Arequipa

Editorial: No detengan más la obra pública

Es difícil precisar cuál de los problemas que confronta el país en la actualidad resulta ser el más grave, entre el económico y el político. Lo evidente es que, los dos coinciden en agudizar lo que se deriva de la reconstrucción del norte, la reaceleración económica y la consecuente generación de empleos y de bienestar para más peruanos.

6 de enero de 2018
Editorial: No detengan más la obra pública

Es difícil precisar cuál de los problemas que confronta el país en la actualidad resulta ser el más grave, entre el económico y el político.

Lo evidente es que, los dos coinciden en agudizar lo que se deriva de la reconstrucción del norte, la reaceleración económica y la consecuente generación de empleos y de bienestar para más peruanos.

El Gobierno tiene que animarse a tomar decisiones valientes y significativas en un ambiente de angustia y de dudas, por lo que pudiera venir en lo que se refiere a decisiones de inversión.

Si eso está ocurriendo en Lima, debemos suponer que la situación de las regiones y provincias es todavía peor, por la ausencia de titulares en algunos ministerios y el temor fundado de dar pasos que pudieran considerarse contra el régimen o exponer a los responsables de la acción, a medidas de sanción por parte de las oficinas de control institucional.

Conviene que de una vez el propio presidente de la República se dirija al país, para explicar los pasos que se den en las siguientes semanas y meses, para que el 2018 no resulte un año tan lamentable como lo fue el 2017.

La parálisis se advierte por doquier, pues no hay dinero para emprender proyectos nuevos y para siquiera continuar los que fueron iniciados, con la lógica consecuencia que ello tiene en un país sorprendido por actos políticos inusuales y por la desconfianza que rodea cada uno de los pasos de quienes de alguna manera nos gobiernan.

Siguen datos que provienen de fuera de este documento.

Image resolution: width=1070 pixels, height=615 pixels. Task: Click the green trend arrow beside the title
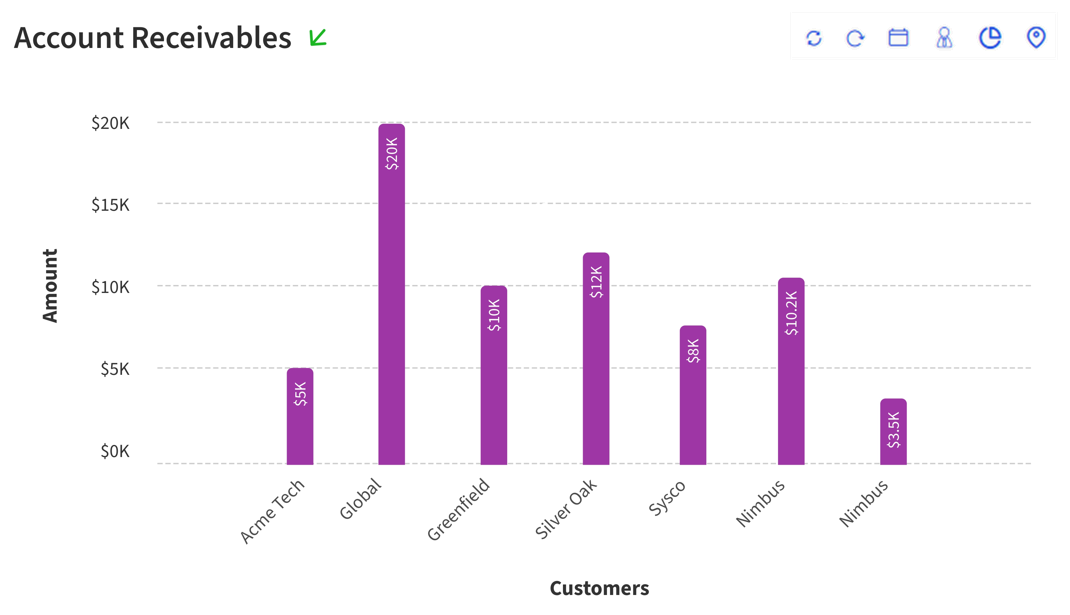[x=317, y=39]
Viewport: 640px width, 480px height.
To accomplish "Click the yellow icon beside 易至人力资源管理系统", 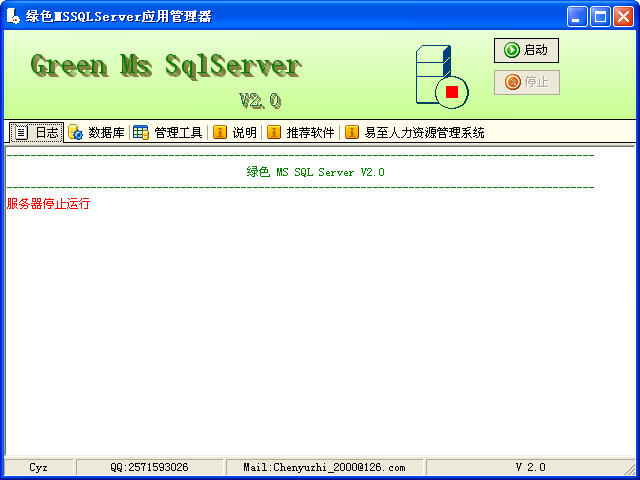I will (x=351, y=132).
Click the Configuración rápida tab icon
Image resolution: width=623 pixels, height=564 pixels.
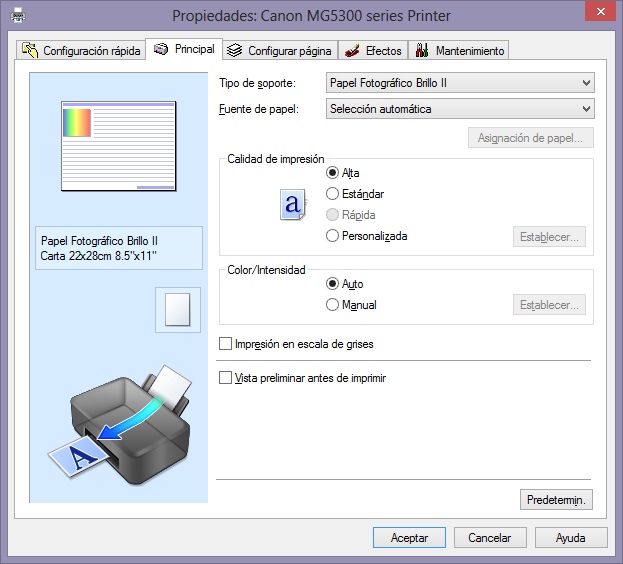[x=30, y=50]
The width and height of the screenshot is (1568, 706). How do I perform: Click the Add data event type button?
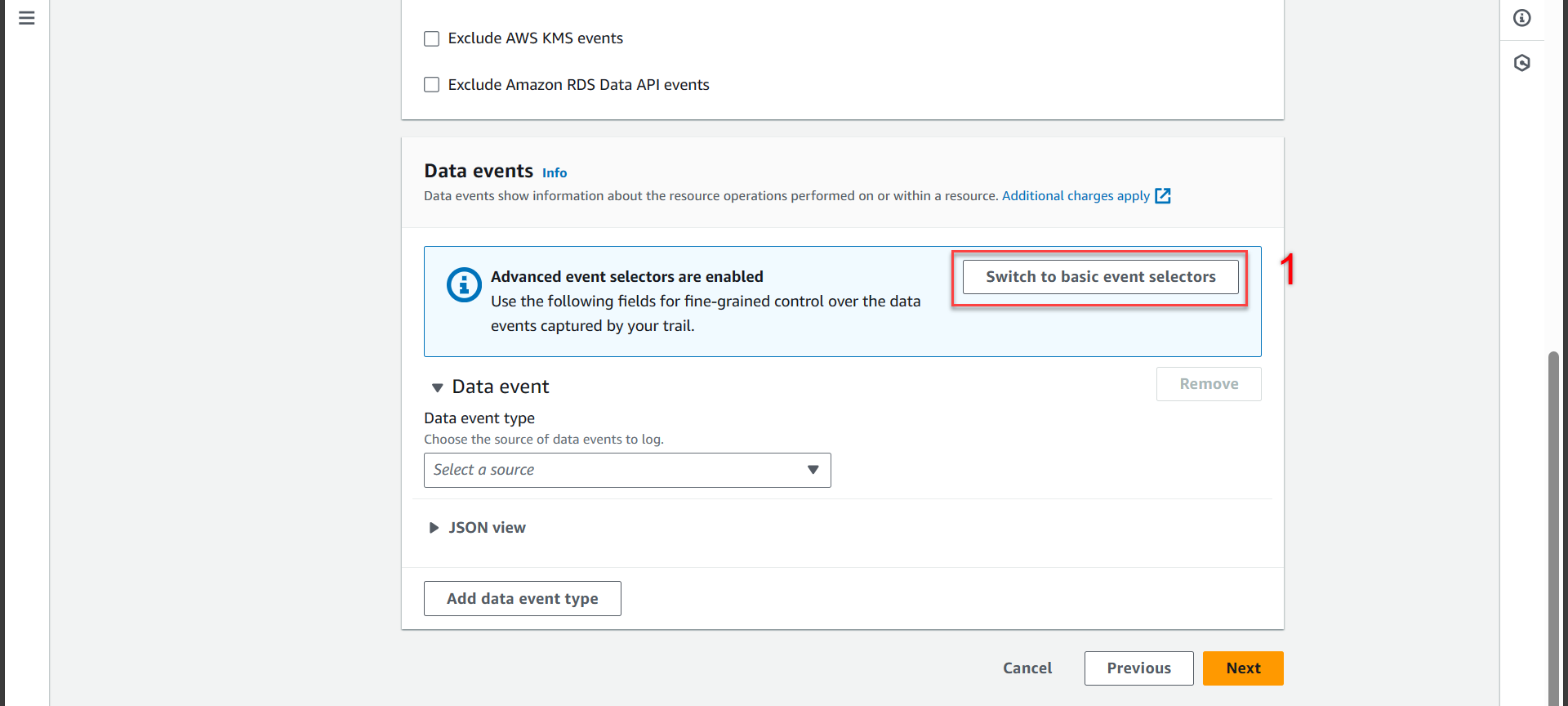[522, 598]
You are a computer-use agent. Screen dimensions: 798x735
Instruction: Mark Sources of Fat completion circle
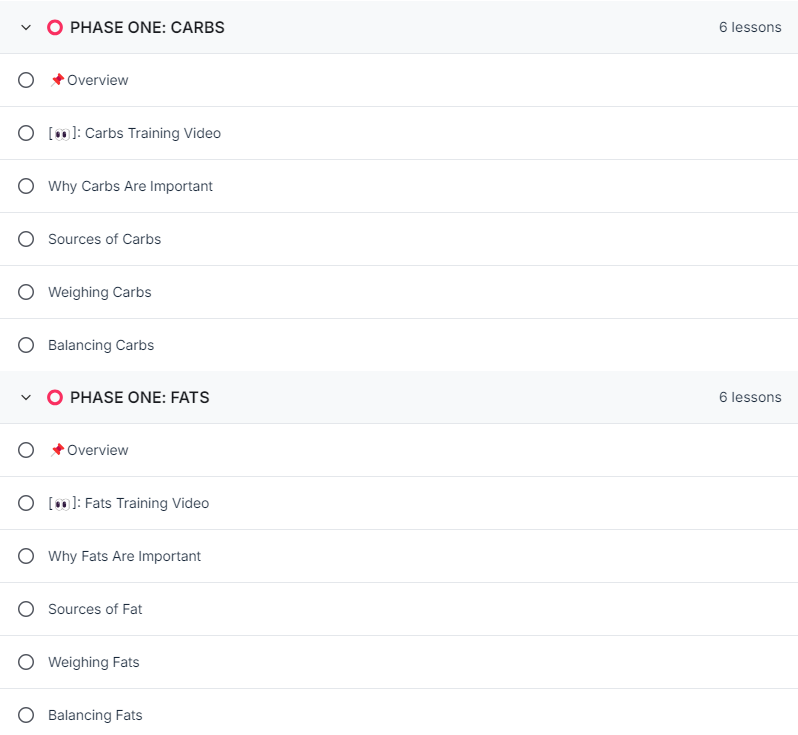click(x=26, y=609)
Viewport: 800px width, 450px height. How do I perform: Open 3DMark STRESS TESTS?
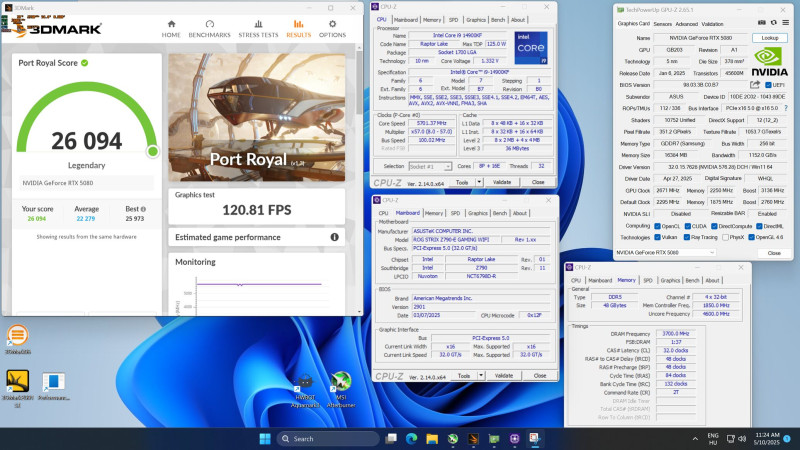point(258,27)
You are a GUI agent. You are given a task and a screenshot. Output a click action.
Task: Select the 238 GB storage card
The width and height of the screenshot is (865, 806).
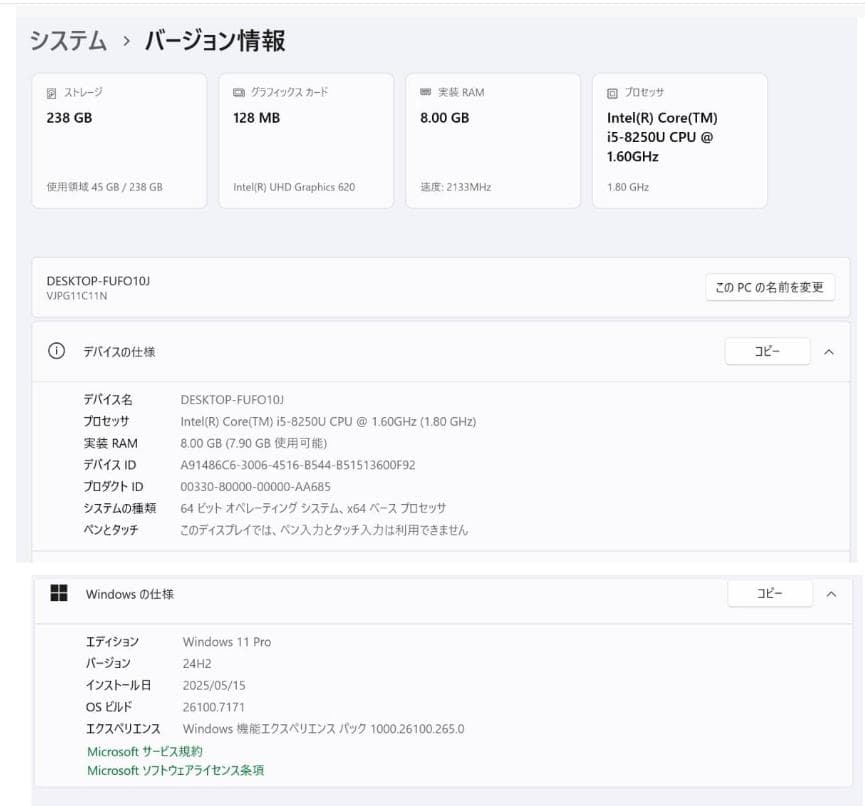click(118, 140)
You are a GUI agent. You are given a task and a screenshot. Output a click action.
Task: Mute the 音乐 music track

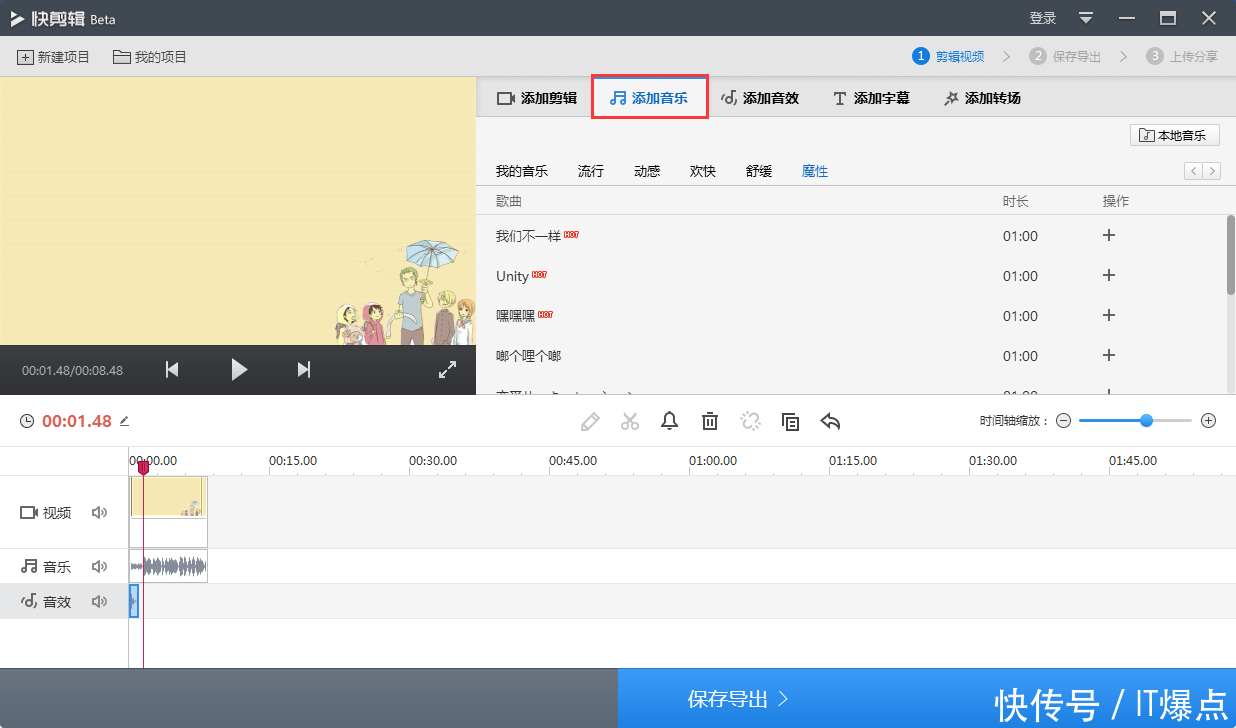(99, 566)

Hay que buscar soluciones rápidas y eficientes para devolver tranquilidad, dejando de lado cortinas de humo y no suponer, equivocadamente, que todo lo malo se arregla solo y no es producto de estudio y de responsabilidad de los encargados de gobierno.

 

La crisis no puede seguir esperando, no solo necesitamos un gabinete renovado, sino una palabra verdadera que nos permita avanzar hacia un futuro no solo seguro, sino conjunto.